§ WHAT IS BEING ASKED
Take every line containing "name" from the material and copy it.

§ GIVEN INFORMATION
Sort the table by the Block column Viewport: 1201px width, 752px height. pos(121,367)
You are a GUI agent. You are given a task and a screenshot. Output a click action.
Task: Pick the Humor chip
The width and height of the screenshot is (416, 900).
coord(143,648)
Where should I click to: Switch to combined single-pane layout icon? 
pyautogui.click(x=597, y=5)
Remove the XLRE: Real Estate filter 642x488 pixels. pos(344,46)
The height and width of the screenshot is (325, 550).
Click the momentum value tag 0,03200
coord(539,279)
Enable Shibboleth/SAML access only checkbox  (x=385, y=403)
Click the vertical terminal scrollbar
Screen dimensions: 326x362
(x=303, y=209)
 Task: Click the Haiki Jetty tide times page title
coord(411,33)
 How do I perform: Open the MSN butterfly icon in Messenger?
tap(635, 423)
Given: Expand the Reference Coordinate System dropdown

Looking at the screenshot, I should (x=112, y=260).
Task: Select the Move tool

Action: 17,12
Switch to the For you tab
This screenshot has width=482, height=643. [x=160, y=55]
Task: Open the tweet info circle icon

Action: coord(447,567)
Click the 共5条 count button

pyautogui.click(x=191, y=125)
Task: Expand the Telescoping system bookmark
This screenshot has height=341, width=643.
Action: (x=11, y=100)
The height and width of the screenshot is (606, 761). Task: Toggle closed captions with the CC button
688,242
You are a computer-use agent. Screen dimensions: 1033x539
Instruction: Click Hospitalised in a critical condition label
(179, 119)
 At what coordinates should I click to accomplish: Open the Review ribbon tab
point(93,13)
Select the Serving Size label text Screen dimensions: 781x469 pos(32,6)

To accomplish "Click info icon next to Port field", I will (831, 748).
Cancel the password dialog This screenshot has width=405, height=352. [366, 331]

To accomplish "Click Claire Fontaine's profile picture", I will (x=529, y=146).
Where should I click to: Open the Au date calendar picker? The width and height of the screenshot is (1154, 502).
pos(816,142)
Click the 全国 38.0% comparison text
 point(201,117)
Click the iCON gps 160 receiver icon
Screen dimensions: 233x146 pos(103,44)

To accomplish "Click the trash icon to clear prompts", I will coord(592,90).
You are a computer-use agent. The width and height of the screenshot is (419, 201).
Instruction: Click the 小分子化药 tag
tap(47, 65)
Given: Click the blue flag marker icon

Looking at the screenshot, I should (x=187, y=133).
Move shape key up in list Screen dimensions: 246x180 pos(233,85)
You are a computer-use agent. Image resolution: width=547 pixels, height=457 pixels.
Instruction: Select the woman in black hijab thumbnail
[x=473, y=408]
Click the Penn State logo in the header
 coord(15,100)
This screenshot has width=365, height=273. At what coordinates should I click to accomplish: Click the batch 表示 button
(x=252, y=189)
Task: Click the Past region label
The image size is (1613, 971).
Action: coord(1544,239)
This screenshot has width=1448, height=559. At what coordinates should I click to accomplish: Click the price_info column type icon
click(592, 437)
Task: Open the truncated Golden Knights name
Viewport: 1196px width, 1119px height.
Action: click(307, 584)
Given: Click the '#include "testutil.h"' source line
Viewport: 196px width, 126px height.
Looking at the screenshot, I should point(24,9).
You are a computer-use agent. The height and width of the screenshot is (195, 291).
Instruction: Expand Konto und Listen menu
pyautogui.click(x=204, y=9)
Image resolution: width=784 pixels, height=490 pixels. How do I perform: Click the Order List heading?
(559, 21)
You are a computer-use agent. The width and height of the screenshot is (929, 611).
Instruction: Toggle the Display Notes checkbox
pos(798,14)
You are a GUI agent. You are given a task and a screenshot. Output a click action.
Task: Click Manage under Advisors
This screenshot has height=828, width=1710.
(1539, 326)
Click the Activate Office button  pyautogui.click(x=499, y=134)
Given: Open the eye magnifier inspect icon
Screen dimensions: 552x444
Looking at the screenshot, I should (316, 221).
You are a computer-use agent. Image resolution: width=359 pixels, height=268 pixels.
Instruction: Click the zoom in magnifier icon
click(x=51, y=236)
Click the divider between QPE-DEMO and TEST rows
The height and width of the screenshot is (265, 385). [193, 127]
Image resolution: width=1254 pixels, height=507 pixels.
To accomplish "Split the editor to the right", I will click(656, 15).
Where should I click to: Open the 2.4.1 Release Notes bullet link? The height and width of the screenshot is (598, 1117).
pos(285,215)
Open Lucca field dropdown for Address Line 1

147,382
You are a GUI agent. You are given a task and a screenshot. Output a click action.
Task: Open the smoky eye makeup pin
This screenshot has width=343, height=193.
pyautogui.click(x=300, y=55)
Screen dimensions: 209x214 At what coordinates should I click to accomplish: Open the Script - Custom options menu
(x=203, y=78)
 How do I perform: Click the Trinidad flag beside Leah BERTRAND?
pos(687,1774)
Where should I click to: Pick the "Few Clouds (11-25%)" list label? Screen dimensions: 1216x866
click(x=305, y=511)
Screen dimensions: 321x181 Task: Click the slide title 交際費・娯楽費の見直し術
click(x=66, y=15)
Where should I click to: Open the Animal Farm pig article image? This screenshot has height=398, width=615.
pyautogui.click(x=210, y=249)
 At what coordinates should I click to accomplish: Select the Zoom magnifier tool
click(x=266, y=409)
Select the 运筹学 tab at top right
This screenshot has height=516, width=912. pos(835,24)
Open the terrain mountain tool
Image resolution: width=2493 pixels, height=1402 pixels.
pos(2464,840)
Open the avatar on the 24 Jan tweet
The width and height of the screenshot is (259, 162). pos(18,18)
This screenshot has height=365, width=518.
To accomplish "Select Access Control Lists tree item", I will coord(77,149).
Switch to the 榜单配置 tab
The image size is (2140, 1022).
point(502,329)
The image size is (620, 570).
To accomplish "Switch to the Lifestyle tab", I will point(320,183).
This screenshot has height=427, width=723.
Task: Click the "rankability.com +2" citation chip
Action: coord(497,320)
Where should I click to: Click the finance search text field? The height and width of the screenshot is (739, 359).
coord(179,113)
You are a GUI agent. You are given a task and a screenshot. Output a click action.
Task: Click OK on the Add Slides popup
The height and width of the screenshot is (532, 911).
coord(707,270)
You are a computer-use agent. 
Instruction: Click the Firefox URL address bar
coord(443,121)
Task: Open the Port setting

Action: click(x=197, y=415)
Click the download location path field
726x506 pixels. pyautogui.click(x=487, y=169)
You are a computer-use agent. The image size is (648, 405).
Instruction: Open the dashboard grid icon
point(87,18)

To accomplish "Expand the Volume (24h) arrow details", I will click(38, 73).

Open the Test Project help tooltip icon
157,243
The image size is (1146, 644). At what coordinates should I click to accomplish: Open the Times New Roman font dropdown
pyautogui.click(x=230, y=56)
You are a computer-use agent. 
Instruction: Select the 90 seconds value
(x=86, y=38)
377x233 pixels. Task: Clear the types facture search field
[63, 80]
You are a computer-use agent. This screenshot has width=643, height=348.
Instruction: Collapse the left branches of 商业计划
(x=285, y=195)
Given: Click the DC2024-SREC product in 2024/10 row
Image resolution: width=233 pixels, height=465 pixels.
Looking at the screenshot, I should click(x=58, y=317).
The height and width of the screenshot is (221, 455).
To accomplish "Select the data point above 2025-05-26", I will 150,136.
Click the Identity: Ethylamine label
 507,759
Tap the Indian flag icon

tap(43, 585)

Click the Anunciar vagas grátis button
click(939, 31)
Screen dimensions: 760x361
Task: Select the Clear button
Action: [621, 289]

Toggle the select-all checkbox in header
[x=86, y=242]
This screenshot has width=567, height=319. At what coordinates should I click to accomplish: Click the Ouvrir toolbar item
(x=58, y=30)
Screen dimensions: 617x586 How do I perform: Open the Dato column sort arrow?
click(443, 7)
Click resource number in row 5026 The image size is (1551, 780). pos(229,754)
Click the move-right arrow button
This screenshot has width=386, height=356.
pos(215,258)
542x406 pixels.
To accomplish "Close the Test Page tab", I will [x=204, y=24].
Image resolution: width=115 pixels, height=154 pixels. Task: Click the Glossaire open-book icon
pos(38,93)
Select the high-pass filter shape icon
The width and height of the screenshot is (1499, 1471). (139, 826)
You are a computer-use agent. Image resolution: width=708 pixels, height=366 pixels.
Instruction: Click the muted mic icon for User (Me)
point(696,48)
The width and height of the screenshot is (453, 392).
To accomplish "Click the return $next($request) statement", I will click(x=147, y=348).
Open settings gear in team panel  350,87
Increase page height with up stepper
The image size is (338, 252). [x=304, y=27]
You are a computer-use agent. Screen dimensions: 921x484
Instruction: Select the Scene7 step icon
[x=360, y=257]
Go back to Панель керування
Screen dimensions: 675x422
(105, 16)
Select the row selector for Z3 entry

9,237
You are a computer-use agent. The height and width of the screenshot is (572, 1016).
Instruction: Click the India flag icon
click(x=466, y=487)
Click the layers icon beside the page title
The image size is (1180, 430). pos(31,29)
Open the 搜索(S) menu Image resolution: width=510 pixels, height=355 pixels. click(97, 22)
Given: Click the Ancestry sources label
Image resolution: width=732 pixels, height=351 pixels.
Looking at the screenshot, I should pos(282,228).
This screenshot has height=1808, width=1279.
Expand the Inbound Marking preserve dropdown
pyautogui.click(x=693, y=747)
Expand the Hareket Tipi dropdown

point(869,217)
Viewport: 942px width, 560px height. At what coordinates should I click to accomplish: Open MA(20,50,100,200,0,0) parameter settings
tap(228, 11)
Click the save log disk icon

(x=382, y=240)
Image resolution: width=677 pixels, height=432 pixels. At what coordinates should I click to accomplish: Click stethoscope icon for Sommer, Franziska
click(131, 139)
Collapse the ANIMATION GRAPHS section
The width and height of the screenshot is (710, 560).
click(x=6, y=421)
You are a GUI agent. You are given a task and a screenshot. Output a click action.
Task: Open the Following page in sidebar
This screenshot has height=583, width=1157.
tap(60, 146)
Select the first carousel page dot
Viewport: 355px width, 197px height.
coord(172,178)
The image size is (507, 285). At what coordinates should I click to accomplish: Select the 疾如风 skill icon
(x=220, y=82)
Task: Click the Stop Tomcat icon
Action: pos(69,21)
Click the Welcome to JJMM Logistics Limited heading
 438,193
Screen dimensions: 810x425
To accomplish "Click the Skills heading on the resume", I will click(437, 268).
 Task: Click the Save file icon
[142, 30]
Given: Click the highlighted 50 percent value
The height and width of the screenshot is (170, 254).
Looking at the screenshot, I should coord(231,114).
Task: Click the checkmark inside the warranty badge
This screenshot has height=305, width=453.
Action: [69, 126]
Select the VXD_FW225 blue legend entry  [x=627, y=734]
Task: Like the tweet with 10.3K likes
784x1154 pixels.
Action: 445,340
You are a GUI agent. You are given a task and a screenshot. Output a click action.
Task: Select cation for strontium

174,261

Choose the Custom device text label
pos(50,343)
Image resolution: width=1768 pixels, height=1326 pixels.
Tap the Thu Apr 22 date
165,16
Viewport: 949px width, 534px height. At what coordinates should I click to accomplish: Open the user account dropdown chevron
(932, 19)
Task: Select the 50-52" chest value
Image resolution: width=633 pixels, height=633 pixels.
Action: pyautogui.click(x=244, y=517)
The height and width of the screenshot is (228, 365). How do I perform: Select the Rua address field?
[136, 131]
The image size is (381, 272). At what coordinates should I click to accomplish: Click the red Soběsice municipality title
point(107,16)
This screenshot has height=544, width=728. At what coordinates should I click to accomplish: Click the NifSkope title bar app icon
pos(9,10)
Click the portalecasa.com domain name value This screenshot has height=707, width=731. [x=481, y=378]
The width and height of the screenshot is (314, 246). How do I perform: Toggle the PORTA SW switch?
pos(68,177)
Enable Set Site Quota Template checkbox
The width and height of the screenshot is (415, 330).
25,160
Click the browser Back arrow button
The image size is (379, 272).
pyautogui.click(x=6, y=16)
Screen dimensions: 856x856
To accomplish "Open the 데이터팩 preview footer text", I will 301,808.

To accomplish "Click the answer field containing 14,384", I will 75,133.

§ REPLY TO THE EXERCISE
Task: Open the truncated Golden Knights name
Click the portalecasa.com domain name value This screenshot has height=707, width=731. [x=481, y=378]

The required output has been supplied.